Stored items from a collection

════

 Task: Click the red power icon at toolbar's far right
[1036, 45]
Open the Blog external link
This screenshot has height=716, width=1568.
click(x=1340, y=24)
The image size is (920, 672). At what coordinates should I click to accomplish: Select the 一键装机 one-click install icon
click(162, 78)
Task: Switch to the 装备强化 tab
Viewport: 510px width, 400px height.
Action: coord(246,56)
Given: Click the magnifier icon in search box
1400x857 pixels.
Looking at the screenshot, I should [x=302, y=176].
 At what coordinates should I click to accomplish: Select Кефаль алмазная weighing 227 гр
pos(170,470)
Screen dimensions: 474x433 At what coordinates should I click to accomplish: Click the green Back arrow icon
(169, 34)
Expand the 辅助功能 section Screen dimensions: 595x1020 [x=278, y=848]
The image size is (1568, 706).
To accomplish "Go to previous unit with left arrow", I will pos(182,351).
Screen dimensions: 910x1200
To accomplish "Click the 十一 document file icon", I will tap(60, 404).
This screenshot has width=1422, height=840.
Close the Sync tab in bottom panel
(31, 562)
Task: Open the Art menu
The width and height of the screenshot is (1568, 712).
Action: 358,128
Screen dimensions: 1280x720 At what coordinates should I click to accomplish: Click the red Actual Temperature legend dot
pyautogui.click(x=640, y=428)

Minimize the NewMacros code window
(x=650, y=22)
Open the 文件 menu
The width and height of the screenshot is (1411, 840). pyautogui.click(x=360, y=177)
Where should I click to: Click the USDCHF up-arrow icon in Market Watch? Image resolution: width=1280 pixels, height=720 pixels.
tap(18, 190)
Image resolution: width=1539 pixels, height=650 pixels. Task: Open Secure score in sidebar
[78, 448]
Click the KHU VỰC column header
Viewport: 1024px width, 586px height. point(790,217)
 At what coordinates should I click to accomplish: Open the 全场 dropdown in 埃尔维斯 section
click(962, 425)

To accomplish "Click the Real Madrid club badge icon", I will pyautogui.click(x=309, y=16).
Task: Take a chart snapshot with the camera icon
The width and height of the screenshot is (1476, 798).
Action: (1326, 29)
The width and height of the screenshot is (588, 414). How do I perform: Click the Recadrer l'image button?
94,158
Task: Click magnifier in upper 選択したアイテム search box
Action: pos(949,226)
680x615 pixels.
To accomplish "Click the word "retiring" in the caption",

════

Task details
Every record must be given again exactly as it was written.

Answer space
 Task: Click the red power icon at toolbar's far right
[1036, 45]
Open the Blog external link
This screenshot has height=716, width=1568.
click(x=1340, y=24)
The image size is (920, 672). At what coordinates should I click to accomplish: Select the 一键装机 one-click install icon
click(162, 78)
Task: Switch to the 装备强化 tab
Viewport: 510px width, 400px height.
Action: coord(246,56)
Given: Click the magnifier icon in search box
1400x857 pixels.
Looking at the screenshot, I should [x=302, y=176].
 At what coordinates should I click to accomplish: Select Кефаль алмазная weighing 227 гр
pos(170,470)
Screen dimensions: 474x433 At what coordinates should I click to accomplish: Click the green Back arrow icon
(169, 34)
Expand the 辅助功能 section Screen dimensions: 595x1020 [x=278, y=848]
The image size is (1568, 706).
To accomplish "Go to previous unit with left arrow", I will pos(182,351).
Screen dimensions: 910x1200
To accomplish "Click the 十一 document file icon", I will tap(60, 404).
This screenshot has width=1422, height=840.
Close the Sync tab in bottom panel
(31, 562)
Task: Open the Art menu
The width and height of the screenshot is (1568, 712).
Action: 358,128
Screen dimensions: 1280x720 At what coordinates should I click to accomplish: Click the red Actual Temperature legend dot
pyautogui.click(x=640, y=428)

Minimize the NewMacros code window
(x=650, y=22)
Open the 文件 menu
The width and height of the screenshot is (1411, 840). pyautogui.click(x=360, y=177)
Where should I click to: Click the USDCHF up-arrow icon in Market Watch? Image resolution: width=1280 pixels, height=720 pixels.
tap(18, 190)
Image resolution: width=1539 pixels, height=650 pixels. Task: Open Secure score in sidebar
[78, 448]
Click the KHU VỰC column header
Viewport: 1024px width, 586px height. point(790,217)
 At what coordinates should I click to accomplish: Open the 全场 dropdown in 埃尔维斯 section
click(962, 425)

To accomplish "Click the Real Madrid club badge icon", I will pyautogui.click(x=309, y=16).
Task: Take a chart snapshot with the camera icon
The width and height of the screenshot is (1476, 798).
Action: (1326, 29)
The width and height of the screenshot is (588, 414). How do I perform: Click the Recadrer l'image button?
94,158
Task: Click magnifier in upper 選択したアイテム search box
Action: pos(949,226)
680x615 pixels.
To accomplish "Click the word "retiring" in the caption",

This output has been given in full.